MARKER (Chris).
[Loin du Vietnam/ Far from Vietnam]

Original press kit/ limited edition supplement. Oblong 8vo., illustrated brochure, [8pp.] in stapled wraps outlining film production credits and brief synopsis together with 14 loose full bleed b&w photographic prints from the film (each 220 x 160mm) in a four-fold wrapper (230 x 165mm) of heavy card with a statement by Jean Lacouture on the inner flap and a small portrait of a Vietnamese woman in b&w. Edition size unknown. English/ French text. [Paris], Maïmé Arnodin / S.L.O.N, [c. 1967]. 

Wrapper somewhat scratched with two edges torn along the fold. Brochure is lightly rubbed with rusted staples. The enclosed photographs are in good, crisp condition. No copies can be found listed in the Cinémathèque Française or amongst the Berkeley Pacific Film Archives who hold extensive material relating to this production. 

Scarce supplement advertising the protest film Loin du Vietnam, made by prominent New Wave Directors in the midst of the Vietnam war. The production list includes Jean-Luc Godard, William Klein, Alain Resnais, Agnes Varda and Claude Lelouch. Enclosed in the supplement are a press brochure illustrated with scenes from US protests documented by William Klein together with 14 loose photo-prints showing stills from the film, these include; a portrait of Fedel Castro, a shot of Jean-Luc Godard behind the camera and an image of a cluster bomb, nicknamed a ‘guava’, being defused. The items are housed in a folded wrapper of heavy card entirely devoid of text with a small portrait of a Vietnamese woman printed at its centre. The supplement bears a discreet logo of Maïmé Arnodin, an exclusive Parisian agency and tastemaker for fashion and design who pioneered ready-to-wear in the press. This was likely to have been one of the first campaigns for the agency that became established as Maïmé Arnodin Fayolle International Associates in 1968. 

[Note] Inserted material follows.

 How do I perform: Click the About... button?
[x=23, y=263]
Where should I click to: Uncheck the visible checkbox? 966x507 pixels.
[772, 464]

This is an object that feels closer to a fine art edition than a promotional tool; its design language is deliberately understated - the image of a Vietnamese woman stands alone, requiring no titles. The absence of typical marketing-speak here demonstrates the independence of the production, with the Directors themselves taking control of the distribution. In order to realise the film, Chris Marker had established a new cooperative, SLON (the “Company for the Launching of New Works”), that would be devoted to making politically conscious cinema. In-keeping with this philosophy, Marker chose to give the premiere screening of Loin du Vietnam to a group of striking factory workers in Besançon. 

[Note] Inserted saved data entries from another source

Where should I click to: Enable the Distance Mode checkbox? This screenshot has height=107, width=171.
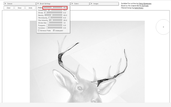coord(39,30)
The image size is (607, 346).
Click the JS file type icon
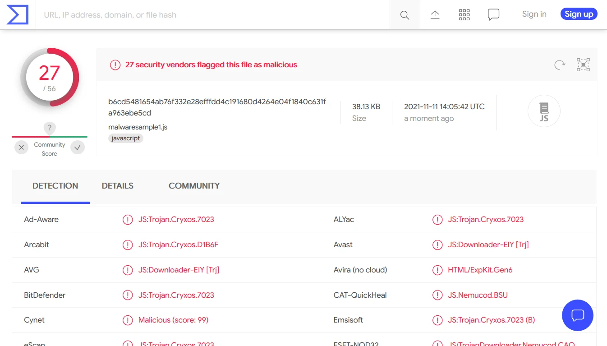click(x=544, y=111)
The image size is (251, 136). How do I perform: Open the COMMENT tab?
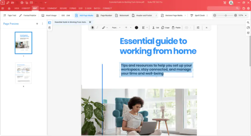pyautogui.click(x=52, y=8)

The materials enclosed in the supplement convey the unprecedented nature of this collaboration between Directors, ‘all told 150 persons participated in the making.’ Loin du Vietnam was laid out in eleven chapters edited and narrated by Chris Marker, combining footage shot in North and South Vietnam as well as interviews with Fidel Castro, Ho Chi Minh and Anne Morrison, widow of the Quaker pacifist who burned himself alive in front of the Pentagon in 1965. This is a remarkable item capturing a milestone in the history of cinema.